(Selected extract)
####

30 March 2006

Googling the Genome

I came across this story about Google winning an award as part of the "Captain Hook Awards for Biopiracy" taking part in the suitably piratical-sounding Curitiba, Brazil. The story links to the awards Web site - rather fetching in black, white and red - where there is a full list of the lucky 2006 winners.

I was particularly struck by one category: Most Shameful Act of Biopiracy. This must have been hard to award, given the large field to choose from, but the judges found a worthy winner in the shape of the US Government for the following reason:

For imposing plant intellectual property laws on war-torn Iraq in June 2004. When US occupying forces “transferred sovereignty” to Iraq, they imposed Order no. 84, which makes it illegal for Iraqi farmers to re-use seeds harvested from new varieties registered under the law. Iraq’s new patent law opens the door to the multinational seed trade, and threatens food sovereignty.

Google's citation for Biggest Threat to Genetic Privacy read as follows:

For teaming up with J. Craig Venter to create a searchable online database of all the genes on the planet so that individuals and pharmaceutical companies alike can ‘google’ our genes – one day bringing the tools of biopiracy online.

####

(Your objective) Pick up the blog post about the Captain Hook Awards for Biopiracy after its last sentence and keep writing it.

####

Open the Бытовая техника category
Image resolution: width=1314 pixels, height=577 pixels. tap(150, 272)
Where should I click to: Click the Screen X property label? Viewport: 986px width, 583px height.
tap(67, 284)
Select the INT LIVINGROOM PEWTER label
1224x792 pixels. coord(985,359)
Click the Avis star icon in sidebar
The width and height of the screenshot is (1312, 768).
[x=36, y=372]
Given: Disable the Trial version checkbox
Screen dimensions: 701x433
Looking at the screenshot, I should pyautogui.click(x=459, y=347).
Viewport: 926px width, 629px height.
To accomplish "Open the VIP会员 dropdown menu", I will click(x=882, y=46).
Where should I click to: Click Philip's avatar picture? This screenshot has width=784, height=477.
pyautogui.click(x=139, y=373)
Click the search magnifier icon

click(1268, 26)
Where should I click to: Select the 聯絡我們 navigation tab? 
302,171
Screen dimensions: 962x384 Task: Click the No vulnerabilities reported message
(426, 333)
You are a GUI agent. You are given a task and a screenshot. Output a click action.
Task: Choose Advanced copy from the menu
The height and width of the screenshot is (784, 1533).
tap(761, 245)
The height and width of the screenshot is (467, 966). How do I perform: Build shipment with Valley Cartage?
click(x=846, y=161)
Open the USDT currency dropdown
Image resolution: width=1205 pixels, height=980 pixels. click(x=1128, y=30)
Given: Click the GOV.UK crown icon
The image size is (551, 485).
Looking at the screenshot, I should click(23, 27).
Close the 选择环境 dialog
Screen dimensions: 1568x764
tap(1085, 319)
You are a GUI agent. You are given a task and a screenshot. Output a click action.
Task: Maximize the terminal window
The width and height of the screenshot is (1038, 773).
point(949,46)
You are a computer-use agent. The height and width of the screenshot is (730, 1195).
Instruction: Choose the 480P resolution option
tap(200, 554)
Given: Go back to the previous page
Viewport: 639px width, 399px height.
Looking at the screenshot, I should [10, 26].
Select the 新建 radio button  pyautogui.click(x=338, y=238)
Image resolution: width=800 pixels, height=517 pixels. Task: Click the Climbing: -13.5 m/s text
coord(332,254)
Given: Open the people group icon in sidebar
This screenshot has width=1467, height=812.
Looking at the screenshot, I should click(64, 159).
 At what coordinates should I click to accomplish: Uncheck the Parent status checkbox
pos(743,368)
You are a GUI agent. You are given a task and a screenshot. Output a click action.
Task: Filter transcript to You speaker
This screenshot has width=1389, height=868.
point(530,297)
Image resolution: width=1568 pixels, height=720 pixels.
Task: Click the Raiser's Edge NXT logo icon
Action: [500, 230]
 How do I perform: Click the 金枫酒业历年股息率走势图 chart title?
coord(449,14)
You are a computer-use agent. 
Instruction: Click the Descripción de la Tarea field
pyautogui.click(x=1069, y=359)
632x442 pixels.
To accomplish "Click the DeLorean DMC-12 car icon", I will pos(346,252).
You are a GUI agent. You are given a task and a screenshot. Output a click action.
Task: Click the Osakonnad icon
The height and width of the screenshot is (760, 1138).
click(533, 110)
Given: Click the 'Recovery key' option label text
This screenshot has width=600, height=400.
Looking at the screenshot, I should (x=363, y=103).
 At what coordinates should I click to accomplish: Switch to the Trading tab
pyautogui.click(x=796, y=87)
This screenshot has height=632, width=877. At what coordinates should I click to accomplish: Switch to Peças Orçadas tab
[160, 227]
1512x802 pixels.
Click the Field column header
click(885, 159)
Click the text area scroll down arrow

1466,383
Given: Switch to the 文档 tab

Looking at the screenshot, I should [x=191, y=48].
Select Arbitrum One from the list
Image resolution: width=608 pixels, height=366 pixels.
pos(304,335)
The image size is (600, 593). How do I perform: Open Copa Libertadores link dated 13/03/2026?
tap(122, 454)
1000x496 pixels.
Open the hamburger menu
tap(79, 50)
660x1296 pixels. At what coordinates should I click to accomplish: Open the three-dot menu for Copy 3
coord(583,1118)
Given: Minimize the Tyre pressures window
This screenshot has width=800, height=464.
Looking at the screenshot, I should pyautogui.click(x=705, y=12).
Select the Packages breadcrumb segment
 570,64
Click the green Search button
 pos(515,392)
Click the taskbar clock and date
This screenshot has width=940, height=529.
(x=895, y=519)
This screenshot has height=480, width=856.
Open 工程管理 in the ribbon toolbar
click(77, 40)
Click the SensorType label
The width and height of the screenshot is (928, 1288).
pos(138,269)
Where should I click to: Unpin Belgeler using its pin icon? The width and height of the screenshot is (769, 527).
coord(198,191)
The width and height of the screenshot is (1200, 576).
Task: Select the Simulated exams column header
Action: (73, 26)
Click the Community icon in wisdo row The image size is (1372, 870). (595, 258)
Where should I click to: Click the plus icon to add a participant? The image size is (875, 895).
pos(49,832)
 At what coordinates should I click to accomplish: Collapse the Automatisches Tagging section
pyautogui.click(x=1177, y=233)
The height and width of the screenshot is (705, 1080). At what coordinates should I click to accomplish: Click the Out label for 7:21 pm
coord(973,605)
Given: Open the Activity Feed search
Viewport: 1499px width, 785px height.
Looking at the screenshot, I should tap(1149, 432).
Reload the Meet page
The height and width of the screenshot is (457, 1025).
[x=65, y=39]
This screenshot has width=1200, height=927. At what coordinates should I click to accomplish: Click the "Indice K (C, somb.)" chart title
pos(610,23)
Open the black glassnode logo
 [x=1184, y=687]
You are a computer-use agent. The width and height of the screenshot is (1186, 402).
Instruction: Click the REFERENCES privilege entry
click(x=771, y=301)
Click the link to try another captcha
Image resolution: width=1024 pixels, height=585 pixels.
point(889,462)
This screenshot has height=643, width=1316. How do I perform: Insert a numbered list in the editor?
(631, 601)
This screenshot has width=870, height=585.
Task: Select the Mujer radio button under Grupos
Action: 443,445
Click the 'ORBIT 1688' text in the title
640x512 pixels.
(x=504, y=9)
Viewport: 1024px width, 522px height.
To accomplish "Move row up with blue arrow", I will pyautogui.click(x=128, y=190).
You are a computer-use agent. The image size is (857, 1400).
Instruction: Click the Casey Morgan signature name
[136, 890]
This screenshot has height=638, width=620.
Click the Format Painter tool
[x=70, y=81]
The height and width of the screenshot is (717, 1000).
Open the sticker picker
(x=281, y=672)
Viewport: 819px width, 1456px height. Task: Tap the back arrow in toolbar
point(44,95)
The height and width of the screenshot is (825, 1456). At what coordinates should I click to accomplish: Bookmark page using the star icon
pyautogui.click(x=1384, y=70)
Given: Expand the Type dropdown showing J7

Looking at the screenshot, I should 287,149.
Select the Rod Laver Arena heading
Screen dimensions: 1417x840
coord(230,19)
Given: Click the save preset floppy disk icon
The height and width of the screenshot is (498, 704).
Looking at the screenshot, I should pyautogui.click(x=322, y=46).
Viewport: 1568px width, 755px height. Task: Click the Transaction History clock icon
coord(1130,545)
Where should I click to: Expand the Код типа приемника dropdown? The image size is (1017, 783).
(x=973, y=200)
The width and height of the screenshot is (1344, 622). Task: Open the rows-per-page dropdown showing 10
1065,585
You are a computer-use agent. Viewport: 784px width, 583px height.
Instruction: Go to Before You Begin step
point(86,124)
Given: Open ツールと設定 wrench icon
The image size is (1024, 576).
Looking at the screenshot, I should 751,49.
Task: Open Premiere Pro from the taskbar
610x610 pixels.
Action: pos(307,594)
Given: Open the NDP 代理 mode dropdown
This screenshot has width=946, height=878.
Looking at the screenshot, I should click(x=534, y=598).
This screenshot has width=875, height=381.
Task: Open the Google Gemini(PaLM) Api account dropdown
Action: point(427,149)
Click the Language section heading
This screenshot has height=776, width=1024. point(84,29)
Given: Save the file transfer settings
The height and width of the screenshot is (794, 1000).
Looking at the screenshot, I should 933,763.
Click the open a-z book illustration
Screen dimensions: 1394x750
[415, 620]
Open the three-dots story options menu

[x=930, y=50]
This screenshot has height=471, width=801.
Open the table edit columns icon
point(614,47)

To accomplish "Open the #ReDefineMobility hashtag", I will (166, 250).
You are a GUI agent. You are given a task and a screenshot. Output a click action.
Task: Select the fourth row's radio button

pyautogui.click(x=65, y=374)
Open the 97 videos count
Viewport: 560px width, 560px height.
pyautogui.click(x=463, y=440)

####

(Answer for the task)
I think it unlikely that Google and Venter are up to anything dastardly here: from studying the background information - and from my earlier reading on Venter when I was writing Digital Code of Life - I think it is much more likely that they want to create the ultimate gene reference, but on a purely general, not personal basis.

Certainly, there will be privacy issues - you won't really want to be uploading your genome to Google's servers - but that can easily be addressed with technology. For example, Google's data could be downloaded to your PC in encrypted form, decrypted by Google's client application running on your computer, and compared with your genome; the results could then be output locally, but not passed back to Google.

It is particularly painful for me to disagree with the Coalition Against Biopiracy, the organisation behind the awards, since their hearts are clearly in the right place - they even kindly cite my own 2004 Googling the Genome article in their background information to the Google award.